Read this Overview (5 Mins)

It’s no secret that political polarization is at an all time high right now. Many of us feel the sensation of living within two Americas, one on the Right and one on the Left, and yet fitting neatly into neither. Others of us have lost relationships this year, not due to COVID-19, but to differences in belief and politics. Our culture is quicker than ever to disregard, divide, and demonize over politics. 

And while the digital age has caused it to intensify, political polarization is nothing new. Into a world of tribe-against-tribe hostility came Jesus of Nazareth, who literally died to turn enemies into family, who said in his Sermon on the Mount: “Blessed are the peacemakers.” (Matthew 5v9)

Jesus had an uncanny ability to turn enemies into guests and guests into family. He did this through “radically ordinary hospitality,” just eating meals around a table. The word we use for “hospitality” came from philoxenian in Greek. It’s a compound word:  Philomeans love, Xenos means stranger or foreigner. Hospitality is the exact opposite of xenophobia.
It’s the love of the stranger. The welcome of all as a guest. 

We ache, hope, and work for the healing of our divided nation, and few practices are more effective to this end than hospitality. 

Debrief this Sunday’s Teaching (20 Minutes)

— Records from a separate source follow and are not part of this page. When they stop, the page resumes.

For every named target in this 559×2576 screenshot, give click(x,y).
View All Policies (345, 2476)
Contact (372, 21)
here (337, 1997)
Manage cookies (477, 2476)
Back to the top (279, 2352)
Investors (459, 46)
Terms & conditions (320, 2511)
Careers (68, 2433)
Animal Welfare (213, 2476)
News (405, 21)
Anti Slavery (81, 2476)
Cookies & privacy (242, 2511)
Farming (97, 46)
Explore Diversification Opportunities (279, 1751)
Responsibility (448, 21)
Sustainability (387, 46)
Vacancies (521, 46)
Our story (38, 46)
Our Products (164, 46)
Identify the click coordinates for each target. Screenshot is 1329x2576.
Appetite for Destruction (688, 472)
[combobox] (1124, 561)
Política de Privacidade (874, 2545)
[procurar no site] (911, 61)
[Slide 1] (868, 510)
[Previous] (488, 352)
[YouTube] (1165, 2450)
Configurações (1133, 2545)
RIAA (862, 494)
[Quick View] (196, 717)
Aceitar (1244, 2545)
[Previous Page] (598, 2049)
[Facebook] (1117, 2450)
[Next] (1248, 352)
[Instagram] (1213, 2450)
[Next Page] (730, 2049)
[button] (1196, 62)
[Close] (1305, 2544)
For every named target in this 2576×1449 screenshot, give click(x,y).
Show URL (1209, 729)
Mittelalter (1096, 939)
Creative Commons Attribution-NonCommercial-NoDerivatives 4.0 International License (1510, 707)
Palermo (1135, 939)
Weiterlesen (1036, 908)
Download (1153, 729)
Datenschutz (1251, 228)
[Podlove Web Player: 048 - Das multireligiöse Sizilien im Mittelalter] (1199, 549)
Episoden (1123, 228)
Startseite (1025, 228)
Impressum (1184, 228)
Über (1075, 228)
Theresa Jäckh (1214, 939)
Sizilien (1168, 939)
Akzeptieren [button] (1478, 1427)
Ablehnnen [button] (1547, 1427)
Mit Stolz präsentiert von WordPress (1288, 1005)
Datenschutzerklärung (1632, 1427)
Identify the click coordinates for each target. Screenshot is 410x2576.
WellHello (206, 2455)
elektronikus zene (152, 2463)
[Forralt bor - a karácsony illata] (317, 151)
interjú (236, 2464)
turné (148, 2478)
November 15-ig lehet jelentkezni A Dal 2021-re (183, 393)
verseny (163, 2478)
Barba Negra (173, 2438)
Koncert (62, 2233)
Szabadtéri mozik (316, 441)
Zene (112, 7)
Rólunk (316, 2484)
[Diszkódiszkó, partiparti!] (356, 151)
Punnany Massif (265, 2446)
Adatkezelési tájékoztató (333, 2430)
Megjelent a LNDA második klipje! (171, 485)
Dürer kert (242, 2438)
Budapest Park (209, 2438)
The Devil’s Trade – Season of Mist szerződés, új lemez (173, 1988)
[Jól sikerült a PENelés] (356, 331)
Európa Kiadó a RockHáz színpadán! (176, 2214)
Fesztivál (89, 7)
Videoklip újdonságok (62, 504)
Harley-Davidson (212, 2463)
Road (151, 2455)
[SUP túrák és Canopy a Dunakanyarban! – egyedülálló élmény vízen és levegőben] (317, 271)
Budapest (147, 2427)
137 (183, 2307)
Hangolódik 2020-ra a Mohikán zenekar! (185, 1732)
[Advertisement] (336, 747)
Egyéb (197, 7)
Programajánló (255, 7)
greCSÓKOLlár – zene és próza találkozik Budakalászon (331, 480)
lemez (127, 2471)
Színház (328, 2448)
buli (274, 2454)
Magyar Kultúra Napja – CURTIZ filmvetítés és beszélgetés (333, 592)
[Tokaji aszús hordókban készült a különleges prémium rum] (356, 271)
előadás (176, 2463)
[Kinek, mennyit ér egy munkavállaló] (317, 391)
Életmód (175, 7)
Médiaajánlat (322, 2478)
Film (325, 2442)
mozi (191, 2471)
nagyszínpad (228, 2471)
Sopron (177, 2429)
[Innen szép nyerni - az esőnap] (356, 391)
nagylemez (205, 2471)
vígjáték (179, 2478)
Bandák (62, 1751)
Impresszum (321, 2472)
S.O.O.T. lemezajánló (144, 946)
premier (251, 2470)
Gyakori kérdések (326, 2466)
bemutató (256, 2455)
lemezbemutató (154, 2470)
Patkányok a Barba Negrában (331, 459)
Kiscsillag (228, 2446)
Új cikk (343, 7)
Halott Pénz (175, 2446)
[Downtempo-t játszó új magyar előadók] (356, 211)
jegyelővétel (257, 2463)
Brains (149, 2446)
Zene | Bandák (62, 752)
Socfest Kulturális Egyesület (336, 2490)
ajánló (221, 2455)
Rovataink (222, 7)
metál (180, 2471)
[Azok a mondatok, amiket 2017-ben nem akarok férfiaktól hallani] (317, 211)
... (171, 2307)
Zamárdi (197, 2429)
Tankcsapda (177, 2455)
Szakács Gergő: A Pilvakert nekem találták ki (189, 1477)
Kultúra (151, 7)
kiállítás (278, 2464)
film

With that in mind, work through the following discussion questions as a Community:

  1. Can you think of a time where you experienced meaningful hospitality from someone else? What marked your experience?

  2. What would it be like for you to have a meal with an “enemy” or a stranger? Who could you imagine yourself inviting to dinner?

  3. What is your current practice of hospitality? Do you have any ideas for how to practice hospitality in a COVID/post-COVID world?

Practice For The Week Ahead: Revisiting your Rule of Life for Hospitality (10 Minutes)

This week, continue revising and working on your Rule of Life Chart, keeping in mind that the goal is not to fill in every box, but to come to a good balance and rhythm in each category.
As you work through the Hospitality section, consider what your existing practices are in this area and write them down. Take some time to consider and pray through what your next step in hospitality might be, and what God is inviting you into in this season of your life. Remember, aim to start where you are, not where you think you “should” be.

RULE OF LIFE

Below are a few ideas to get you started as you brainstorm and pray through your next step in hospitality.

  • Entry-Level Practice: Take your first step into hospitality by inviting a neighbor or coworker on a walk. Consider buying them coffee or a meal to eat outdoors.

  • Baseline Practice: As it’s safe, work towards adopting a monthly rhythm of hospitality. In the meantime, this could be setting aside a night on your calendar to practice hospitality in your home in the future. You can also experiment with COVID-friendly acts of hospitality, such as regular walks, picnics, dropping a meal off at the home of a neighbor or coworker.

  • Reach Practice: Expand your practice of hospitality by scheduling a weekly night for having guests at your table.

Again, the goal is not to adopt a regimented practice of hospitality for the sake of checking a box, but for the purpose of being someone who day-by-day is becoming transformed and freed by time alone with God in the quiet.

Prayer (10 Minutes)

Spend a few minutes praying for God’s grace over each other, that we might become a people who seek refuge with the Father in the quiet place, and that there might be a sweeping renewal of the Holy Spirit in our city. Ask that God would stir up within us a desire to be with him in prayer and to serve him, one another, and our neighbor in love.